OBJECTIVE: Pull out every line in the items below that contains the string "scrollbar", matching case exactly.

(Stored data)
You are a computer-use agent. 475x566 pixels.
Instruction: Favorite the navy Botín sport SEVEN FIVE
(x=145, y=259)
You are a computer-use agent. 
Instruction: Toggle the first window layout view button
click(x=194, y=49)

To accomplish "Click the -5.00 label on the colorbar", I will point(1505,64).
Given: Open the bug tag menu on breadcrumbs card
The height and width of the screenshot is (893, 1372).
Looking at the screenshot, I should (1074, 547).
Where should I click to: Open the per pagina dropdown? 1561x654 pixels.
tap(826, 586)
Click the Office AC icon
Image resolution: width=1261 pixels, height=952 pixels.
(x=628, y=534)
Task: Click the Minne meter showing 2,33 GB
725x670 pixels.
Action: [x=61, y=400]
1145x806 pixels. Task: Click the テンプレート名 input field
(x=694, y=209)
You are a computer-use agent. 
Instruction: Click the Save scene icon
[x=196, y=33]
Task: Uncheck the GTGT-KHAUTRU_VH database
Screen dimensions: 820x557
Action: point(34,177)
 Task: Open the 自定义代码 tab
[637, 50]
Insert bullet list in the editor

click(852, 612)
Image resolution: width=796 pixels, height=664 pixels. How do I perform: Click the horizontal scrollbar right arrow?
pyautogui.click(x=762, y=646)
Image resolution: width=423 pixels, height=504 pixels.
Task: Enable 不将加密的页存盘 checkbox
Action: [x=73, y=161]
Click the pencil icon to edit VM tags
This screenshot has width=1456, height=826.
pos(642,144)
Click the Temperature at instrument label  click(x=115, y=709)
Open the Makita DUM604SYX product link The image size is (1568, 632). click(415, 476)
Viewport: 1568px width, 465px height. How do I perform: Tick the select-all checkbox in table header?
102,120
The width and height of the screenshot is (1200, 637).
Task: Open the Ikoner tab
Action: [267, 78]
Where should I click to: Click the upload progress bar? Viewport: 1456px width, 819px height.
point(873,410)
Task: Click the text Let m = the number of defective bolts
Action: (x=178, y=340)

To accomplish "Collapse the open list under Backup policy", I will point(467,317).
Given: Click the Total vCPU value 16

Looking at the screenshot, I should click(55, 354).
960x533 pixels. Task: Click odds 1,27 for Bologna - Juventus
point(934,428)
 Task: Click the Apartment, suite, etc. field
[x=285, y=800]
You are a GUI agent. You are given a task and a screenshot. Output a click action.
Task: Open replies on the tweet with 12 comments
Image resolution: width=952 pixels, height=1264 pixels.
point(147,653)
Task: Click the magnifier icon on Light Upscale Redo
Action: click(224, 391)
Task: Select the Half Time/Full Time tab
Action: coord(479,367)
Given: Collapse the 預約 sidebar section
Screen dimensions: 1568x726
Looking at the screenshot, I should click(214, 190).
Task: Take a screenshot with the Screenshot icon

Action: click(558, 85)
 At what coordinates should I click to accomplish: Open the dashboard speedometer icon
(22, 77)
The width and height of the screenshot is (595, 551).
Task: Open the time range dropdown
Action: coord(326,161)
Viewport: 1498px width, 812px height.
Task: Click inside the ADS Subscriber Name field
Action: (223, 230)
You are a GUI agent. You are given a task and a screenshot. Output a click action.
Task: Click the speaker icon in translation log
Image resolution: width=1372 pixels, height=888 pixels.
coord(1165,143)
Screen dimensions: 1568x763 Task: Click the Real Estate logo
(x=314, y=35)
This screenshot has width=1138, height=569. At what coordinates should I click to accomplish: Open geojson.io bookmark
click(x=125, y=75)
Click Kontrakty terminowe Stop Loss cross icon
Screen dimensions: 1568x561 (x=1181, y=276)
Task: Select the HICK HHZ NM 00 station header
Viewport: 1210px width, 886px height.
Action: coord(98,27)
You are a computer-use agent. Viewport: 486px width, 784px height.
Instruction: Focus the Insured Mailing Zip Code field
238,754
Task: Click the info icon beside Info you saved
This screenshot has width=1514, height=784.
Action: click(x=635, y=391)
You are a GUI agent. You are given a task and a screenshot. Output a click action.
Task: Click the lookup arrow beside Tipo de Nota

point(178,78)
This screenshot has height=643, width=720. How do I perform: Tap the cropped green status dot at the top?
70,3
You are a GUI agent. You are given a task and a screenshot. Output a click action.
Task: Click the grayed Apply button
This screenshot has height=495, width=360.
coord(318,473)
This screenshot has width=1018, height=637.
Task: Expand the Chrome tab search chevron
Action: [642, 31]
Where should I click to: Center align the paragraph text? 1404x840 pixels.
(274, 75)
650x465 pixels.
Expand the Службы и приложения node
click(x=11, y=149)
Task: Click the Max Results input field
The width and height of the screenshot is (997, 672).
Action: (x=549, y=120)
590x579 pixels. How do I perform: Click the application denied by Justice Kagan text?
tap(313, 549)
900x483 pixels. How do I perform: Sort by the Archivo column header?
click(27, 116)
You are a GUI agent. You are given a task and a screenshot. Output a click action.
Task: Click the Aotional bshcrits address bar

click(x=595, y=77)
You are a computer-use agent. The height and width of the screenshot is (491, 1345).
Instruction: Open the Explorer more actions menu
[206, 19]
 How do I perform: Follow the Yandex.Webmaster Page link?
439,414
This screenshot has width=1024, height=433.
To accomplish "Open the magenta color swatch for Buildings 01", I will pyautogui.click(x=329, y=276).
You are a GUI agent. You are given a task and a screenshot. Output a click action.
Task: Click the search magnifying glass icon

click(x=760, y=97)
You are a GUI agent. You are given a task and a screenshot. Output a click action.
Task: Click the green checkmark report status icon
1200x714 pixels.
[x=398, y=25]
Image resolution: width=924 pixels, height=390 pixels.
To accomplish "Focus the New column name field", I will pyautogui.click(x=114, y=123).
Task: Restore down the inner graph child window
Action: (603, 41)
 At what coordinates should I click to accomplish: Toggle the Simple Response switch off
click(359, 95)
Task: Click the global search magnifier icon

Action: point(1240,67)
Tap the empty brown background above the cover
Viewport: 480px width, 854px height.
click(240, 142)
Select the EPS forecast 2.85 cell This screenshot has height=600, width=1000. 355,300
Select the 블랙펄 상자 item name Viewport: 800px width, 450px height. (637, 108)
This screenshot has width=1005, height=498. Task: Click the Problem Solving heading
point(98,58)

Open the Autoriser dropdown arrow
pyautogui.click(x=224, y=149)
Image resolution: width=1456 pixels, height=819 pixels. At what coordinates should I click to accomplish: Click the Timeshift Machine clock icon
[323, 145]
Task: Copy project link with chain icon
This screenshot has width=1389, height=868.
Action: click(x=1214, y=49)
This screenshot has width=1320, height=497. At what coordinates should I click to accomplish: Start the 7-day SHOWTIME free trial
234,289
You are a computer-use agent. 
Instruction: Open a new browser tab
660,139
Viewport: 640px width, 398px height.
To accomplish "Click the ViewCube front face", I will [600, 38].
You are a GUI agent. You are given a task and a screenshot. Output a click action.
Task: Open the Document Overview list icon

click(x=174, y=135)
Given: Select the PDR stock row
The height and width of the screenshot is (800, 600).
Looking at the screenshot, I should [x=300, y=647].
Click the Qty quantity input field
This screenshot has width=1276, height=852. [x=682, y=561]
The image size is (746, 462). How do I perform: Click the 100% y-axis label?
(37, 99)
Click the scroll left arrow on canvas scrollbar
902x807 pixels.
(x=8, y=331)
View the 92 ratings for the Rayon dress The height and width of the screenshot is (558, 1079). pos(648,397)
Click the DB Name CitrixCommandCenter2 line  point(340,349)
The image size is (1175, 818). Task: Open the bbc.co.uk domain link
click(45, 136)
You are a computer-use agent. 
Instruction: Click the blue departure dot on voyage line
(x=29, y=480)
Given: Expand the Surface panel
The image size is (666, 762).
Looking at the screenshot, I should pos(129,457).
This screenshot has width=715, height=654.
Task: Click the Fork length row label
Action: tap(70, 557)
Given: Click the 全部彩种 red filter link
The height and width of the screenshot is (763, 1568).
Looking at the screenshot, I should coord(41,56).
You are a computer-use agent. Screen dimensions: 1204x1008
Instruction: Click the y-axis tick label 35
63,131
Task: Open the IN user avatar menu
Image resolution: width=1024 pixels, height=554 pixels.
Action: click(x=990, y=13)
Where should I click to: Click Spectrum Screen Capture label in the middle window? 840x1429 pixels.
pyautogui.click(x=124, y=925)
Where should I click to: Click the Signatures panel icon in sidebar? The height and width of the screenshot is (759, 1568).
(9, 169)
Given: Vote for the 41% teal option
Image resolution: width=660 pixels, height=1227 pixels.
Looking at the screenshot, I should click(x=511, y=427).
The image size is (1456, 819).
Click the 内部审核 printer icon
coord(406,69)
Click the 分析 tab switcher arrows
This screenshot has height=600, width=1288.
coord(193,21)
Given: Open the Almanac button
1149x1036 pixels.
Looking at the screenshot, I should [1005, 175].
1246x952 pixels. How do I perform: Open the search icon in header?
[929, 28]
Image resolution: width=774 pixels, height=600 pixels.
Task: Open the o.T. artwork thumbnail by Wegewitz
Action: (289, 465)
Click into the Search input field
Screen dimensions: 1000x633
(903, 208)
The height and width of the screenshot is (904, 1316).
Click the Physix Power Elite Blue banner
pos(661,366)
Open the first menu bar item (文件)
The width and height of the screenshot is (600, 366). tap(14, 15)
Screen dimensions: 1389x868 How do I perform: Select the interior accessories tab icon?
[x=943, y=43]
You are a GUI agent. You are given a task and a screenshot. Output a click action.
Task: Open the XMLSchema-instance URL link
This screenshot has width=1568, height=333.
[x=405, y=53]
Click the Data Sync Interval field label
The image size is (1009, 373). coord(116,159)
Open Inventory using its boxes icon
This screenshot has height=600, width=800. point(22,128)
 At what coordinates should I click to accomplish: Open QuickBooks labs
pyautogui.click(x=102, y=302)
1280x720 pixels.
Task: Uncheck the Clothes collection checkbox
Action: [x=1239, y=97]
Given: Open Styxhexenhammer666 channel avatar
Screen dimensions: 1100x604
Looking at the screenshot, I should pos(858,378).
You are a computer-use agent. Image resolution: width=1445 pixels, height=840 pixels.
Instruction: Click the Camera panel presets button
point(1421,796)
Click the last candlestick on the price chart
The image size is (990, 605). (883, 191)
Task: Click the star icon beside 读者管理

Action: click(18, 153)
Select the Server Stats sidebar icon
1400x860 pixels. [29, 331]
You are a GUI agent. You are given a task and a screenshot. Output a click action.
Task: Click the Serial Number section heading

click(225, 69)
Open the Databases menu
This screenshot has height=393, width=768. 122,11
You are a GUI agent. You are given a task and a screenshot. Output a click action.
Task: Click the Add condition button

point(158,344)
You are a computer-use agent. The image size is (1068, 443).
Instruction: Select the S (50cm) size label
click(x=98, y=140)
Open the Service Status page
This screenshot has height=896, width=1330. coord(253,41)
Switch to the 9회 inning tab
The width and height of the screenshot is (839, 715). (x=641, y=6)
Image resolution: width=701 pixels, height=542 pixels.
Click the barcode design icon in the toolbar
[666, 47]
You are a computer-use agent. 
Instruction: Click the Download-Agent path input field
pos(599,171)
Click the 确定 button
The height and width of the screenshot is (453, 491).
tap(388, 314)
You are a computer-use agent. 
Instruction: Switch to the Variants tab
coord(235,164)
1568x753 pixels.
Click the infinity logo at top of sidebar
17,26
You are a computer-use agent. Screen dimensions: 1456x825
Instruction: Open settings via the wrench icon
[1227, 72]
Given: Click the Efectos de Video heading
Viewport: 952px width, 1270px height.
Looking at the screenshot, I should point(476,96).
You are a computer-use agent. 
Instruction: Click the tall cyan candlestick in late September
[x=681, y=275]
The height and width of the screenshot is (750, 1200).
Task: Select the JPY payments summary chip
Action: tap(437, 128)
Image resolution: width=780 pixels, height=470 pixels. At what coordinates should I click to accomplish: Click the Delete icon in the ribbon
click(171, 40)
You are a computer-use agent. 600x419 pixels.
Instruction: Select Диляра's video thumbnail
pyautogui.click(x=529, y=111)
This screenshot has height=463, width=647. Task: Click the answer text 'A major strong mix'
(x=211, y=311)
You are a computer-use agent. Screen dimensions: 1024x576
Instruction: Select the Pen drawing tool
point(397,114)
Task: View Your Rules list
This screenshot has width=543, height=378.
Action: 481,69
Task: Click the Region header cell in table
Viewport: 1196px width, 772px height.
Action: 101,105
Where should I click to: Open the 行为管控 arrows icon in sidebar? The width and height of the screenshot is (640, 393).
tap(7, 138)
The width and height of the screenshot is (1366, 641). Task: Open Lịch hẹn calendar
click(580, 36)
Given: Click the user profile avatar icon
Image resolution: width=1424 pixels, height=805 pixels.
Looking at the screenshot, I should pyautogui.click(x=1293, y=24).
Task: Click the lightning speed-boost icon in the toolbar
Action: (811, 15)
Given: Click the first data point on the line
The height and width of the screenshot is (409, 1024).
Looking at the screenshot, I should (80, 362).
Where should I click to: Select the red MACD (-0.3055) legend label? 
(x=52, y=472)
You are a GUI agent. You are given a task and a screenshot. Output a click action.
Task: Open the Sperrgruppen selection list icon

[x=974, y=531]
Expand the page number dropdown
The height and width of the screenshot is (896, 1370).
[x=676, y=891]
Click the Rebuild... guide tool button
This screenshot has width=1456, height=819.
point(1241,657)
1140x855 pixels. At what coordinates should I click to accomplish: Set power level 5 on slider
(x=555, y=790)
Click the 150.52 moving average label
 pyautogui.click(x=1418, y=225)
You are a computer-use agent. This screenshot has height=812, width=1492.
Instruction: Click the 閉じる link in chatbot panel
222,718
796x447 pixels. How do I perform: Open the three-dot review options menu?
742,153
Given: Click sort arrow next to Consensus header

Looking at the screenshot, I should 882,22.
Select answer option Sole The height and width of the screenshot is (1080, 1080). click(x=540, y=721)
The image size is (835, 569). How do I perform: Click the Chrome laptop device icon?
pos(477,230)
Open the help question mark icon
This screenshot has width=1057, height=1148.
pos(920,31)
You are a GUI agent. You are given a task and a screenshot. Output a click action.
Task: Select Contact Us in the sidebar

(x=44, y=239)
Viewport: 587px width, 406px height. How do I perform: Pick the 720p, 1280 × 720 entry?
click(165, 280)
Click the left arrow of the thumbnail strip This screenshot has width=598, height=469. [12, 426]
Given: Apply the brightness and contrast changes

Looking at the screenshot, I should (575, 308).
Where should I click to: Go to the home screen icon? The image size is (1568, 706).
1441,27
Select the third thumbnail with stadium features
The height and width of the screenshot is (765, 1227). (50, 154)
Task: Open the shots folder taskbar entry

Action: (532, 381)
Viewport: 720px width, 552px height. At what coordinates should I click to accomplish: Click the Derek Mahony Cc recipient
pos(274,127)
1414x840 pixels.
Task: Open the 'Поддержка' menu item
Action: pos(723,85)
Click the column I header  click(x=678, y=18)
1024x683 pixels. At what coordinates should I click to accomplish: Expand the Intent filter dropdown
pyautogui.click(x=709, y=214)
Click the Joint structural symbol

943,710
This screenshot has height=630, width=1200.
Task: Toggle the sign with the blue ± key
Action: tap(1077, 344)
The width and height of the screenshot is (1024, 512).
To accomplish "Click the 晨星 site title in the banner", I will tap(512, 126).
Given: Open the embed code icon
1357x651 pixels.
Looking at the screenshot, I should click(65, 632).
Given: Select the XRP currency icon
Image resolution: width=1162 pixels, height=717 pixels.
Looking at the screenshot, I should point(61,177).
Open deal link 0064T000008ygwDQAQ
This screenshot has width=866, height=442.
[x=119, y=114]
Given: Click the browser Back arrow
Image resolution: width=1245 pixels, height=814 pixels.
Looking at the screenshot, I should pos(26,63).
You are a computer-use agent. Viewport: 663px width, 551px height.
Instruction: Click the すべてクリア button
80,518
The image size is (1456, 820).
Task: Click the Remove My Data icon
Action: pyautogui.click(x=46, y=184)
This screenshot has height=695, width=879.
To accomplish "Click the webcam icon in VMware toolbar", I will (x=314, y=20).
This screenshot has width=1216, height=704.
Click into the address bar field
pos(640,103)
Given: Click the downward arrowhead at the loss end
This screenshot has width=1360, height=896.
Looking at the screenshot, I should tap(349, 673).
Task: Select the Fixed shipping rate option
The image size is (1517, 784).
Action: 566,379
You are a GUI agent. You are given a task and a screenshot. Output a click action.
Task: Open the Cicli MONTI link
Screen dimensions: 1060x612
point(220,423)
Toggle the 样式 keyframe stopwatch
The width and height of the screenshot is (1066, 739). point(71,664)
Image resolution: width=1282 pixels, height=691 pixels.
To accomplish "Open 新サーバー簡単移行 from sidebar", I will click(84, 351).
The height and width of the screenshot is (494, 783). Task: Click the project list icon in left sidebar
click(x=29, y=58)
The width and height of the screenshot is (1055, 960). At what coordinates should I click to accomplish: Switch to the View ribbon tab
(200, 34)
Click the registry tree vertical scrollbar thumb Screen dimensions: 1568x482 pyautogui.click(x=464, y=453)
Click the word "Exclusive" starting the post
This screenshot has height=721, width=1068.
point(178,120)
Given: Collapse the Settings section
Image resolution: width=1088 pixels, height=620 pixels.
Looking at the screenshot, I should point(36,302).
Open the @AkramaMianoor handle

RESULT OF THIS EXERCISE:
Image resolution: width=796 pixels, height=664 pixels. How do I perform: Click the horizontal scrollbar right arrow?
Click the scroll left arrow on canvas scrollbar
Click the registry tree vertical scrollbar thumb Screen dimensions: 1568x482 pyautogui.click(x=464, y=453)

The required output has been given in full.